アスベスト闘争

「何よりも早期の解決望む」/建設アスベスト京都2陣訴訟18回期日

2020年11月4日

人体に対し毒性が強いアスベストを、不法に流通させた責任を国と企業に問う「関西建設アスベスト京都2陣訴訟」の第18回期日が京都地裁で行われ、原告や各支部からの支援者を含めて、39人が訴訟の支援行動に参加しました。
 今回は左京支部の清水さんが尋問に立ち、国と企業に対し早期の解決と謝罪を求めました。
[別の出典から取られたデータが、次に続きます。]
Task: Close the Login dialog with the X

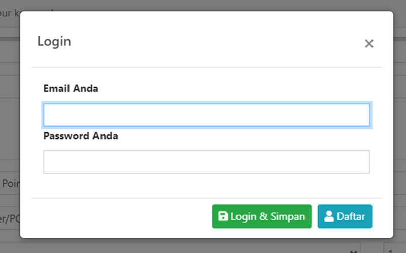Action: (369, 44)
10月16日、午後2時の開廷を前に京都地裁前では各支部からの支援者が駆けつけ、101号法廷の傍聴も抽選となりました。
今回、尋問に立ったのは本人原告として訴訟をたたかっている清水さん(左京・左官)です。入廷前の原告控室では、いつも傍らで支えてくれている奥さんの国子さんとともに、緊張の面持ちで開廷を待っていました。
いざ入廷となり原告席に座る清水さん。傍聴席の最前、清水さんの目の前に国子さんも座り、じっと視線を送っていました。
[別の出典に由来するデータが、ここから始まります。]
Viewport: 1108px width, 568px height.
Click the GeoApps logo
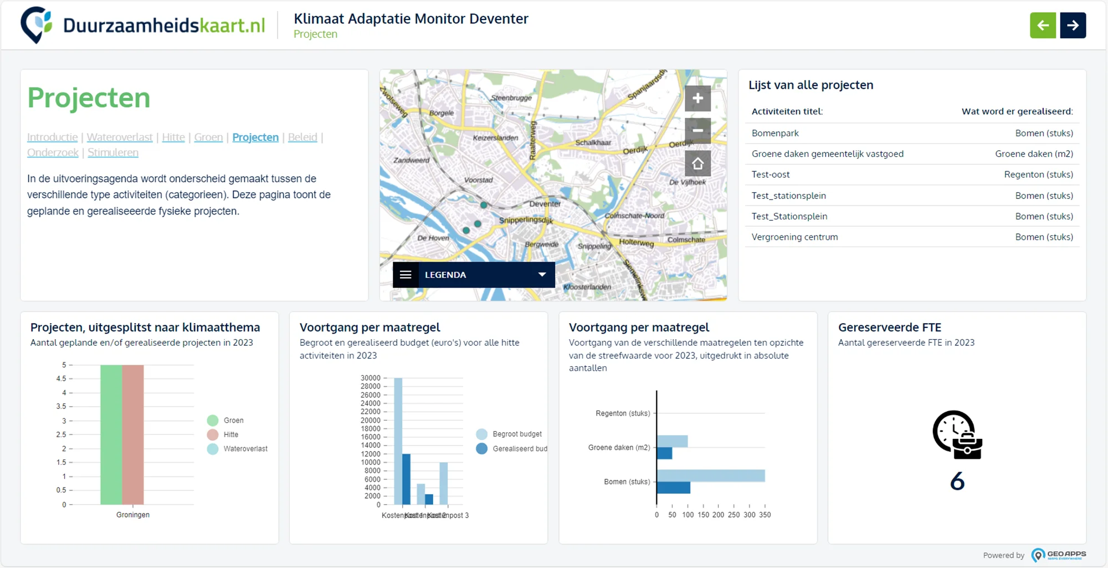click(x=1059, y=555)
およそ100回にも及ぶ、原告側弁護士からの質問にも整然と答えていく清水さん。自身の経歴や作業歴、当時の現場のようすなど事細かに回答します。質問が自身の病気に関することになると、やはり思いがあふれ出ます。
清水さんは「肺がんになり肺切除手術を受けて、痰の量もふえ歩いているとすぐに息があがるようになった。そのつらさもだんだん強くなっている。大好きな左官仕事も断らざるを得ないのが本当に辛い」と無念さを滲ませました。
最後に弁護士から「裁判長に伝えたいことはありますか」と問われ、清水さんはまっすぐに裁判長を見つめ、「立て続けに原告仲間が亡くなった。本人の原告がみんな病気で死んでしまう。本当に悲しい。何よりも皆さんにお願いしたいのは早期の解決です。私たちが生きているうちに、解決してほしいと思います」と訴えました。
期日終了後は会場を新島会館に移し、報告集会が行われました。集会冒頭、労働対策部担当の伊東常執のよびかけで、前日に亡くなられた仲間に哀悼の意を込めて全員で1分間の黙とうを捧げました。
続いて開会のあいさつに立った平山委員長も、清水さんの活躍を労いながら「清水さんの凛とした姿に胸がすく思いだった。志半ばで倒れられた仲間のためにも組合も全力挙げて支え抜きたい」と勝利へ向けた支援体制強化も語りました。
続いて分部弁護士が本日の尋問を振り返り、「何度も何度も練習を重ねて、つくり上げてきた尋問でした。相手側からの質問にもしっかり事実を話す清水さんには感銘を受けた」と手ごたえを語りました。
集会は次回期日とさらなる支援がよびかけられ修了しました。